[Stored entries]
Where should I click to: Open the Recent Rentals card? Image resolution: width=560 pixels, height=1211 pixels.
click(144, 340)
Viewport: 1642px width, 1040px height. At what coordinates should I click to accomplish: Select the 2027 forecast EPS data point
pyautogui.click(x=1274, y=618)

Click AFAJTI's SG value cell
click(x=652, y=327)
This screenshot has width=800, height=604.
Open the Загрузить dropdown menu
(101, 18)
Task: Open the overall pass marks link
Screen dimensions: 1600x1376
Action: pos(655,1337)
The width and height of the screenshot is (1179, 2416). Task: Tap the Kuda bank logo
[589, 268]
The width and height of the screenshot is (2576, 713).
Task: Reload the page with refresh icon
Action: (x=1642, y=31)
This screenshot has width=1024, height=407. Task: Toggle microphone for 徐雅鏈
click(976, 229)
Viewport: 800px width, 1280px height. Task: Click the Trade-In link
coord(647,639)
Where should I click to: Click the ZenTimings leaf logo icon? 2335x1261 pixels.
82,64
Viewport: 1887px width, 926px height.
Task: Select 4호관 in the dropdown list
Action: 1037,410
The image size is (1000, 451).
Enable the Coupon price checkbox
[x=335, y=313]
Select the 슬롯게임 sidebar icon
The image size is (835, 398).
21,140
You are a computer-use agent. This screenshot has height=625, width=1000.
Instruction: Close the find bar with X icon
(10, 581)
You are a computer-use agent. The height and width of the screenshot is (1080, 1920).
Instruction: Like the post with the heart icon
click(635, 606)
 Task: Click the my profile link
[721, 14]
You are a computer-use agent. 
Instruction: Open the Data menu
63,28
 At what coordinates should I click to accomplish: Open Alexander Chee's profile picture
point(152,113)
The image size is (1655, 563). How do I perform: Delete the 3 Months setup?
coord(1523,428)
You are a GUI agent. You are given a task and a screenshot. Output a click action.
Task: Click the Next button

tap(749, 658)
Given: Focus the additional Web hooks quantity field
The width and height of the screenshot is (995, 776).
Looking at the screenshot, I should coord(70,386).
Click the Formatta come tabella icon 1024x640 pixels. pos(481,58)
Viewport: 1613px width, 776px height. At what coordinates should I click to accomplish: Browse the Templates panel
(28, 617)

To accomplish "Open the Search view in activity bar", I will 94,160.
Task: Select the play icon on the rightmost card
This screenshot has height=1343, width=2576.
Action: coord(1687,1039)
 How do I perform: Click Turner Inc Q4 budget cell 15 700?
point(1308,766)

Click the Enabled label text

• What the task asks:
Update the lines above by replacing each "Instruction:" with "Goal:" and leaving everything else unchanged.

• Response to the task:
Where should I click to: Open the Recent Rentals card? Image resolution: width=560 pixels, height=1211 pixels.
click(144, 340)
Viewport: 1642px width, 1040px height. At what coordinates should I click to accomplish: Select the 2027 forecast EPS data point
pyautogui.click(x=1274, y=618)

Click AFAJTI's SG value cell
click(x=652, y=327)
This screenshot has width=800, height=604.
Open the Загрузить dropdown menu
(101, 18)
Task: Open the overall pass marks link
Screen dimensions: 1600x1376
Action: pos(655,1337)
The width and height of the screenshot is (1179, 2416). Task: Tap the Kuda bank logo
[589, 268]
The width and height of the screenshot is (2576, 713).
Task: Reload the page with refresh icon
Action: (x=1642, y=31)
This screenshot has width=1024, height=407. Task: Toggle microphone for 徐雅鏈
click(976, 229)
Viewport: 800px width, 1280px height. Task: Click the Trade-In link
coord(647,639)
Where should I click to: Click the ZenTimings leaf logo icon? 2335x1261 pixels.
82,64
Viewport: 1887px width, 926px height.
Task: Select 4호관 in the dropdown list
Action: 1037,410
The image size is (1000, 451).
Enable the Coupon price checkbox
[x=335, y=313]
Select the 슬롯게임 sidebar icon
The image size is (835, 398).
21,140
You are a computer-use agent. This screenshot has height=625, width=1000.
Goal: Close the find bar with X icon
(10, 581)
You are a computer-use agent. The height and width of the screenshot is (1080, 1920).
Goal: Like the post with the heart icon
click(635, 606)
 Task: Click the my profile link
[721, 14]
You are a computer-use agent. 
Goal: Open the Data menu
63,28
 At what coordinates should I click to accomplish: Open Alexander Chee's profile picture
point(152,113)
The image size is (1655, 563). How do I perform: Delete the 3 Months setup?
coord(1523,428)
You are a GUI agent. You are given a task and a screenshot. Output a click action.
Task: Click the Next button

tap(749, 658)
Given: Focus the additional Web hooks quantity field
The width and height of the screenshot is (995, 776).
Looking at the screenshot, I should coord(70,386).
Click the Formatta come tabella icon 1024x640 pixels. pos(481,58)
Viewport: 1613px width, 776px height. At what coordinates should I click to accomplish: Browse the Templates panel
(28, 617)

To accomplish "Open the Search view in activity bar", I will 94,160.
Task: Select the play icon on the rightmost card
This screenshot has height=1343, width=2576.
Action: coord(1687,1039)
 How do I perform: Click Turner Inc Q4 budget cell 15 700?
point(1308,766)

Click the Enabled label text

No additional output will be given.